Small object detection: the RetinaNet model outperforms the YOLOv11 and SSD models, which have trouble detecting small objects.
Real-Time Application: YOLOv11 is best suited for real-time applications because of its speed; nevertheless, it might not be as precise on small or complicated objects.
Computational Complexity: FR-CNN and RetinaNet are less appropriate for real-time applications with limited resources because they are computationally more costly than YOLOv11 and SSD.
Future ambitions to extend the proposed approach and use it for effective human disabilities detection tasks are in line with the new developments in deep learning and medical imaging technology. Intensive ways to improve this research are by identifying human disabilities through face detection and adding additional human disabilities, such as deaf people, to evaluate the effectiveness of our proposed framework and examine the effects of these disabilities on the entire identification process, considering the performance measures employed in this research.
Expanding human disability detection to include face-based diagnosis and hearing-related impairments indicates a powerful evolution of the proposed approach. Integrating these models into real-world clinical workflows supported by robust technical pipelines, privacy-preserving mechanisms, and transparent regulatory strategies can deliver equitable, scalable, and early diagnostic support for larger human disabilities spectrum. Facial features and expressions offer a rich source of diagnostic signs for neurological or developmental disorders, such as autism spectrum disorder, and genetic disorders like Williams syndrome (Bellugi, Sabo & Vaid, 2022).
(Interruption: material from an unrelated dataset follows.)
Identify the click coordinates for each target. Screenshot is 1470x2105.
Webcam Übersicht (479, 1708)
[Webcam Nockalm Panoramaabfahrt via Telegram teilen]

The technical methods that can be used to extract facial features are the 68’s point face landmark combined with convolutional neural network model, trained on autism spectrum disorder datasets with labeled face images, and leverage temporal dynamics to assess involuntary movements, blinking patterns, or expression deficits.
In addition, hearing disabilities detection techniques are behavioral and interaction techniques that can offer alternative solutions to individuals who repeatedly fail to respond to auditory indicators or show excessive use of visual scanning or lip reading. These techniques can be integrated into actual clinical workflows by collecting in-clinic data, developing facial and behavioral models using the collected datasets, assessing the facial and behavioral models’ performance across different deaf persons, embedding the tested models into electronic health record platform, deploying on local GPUs or secure edge devices, and enhancing the models according to the outcomes. These models will empower health leaders, reduce diagnostic delays, and offer meaningful support to deaf individuals who are often underdiagnosed, underserved, or overlooked in traditional healthcare systems.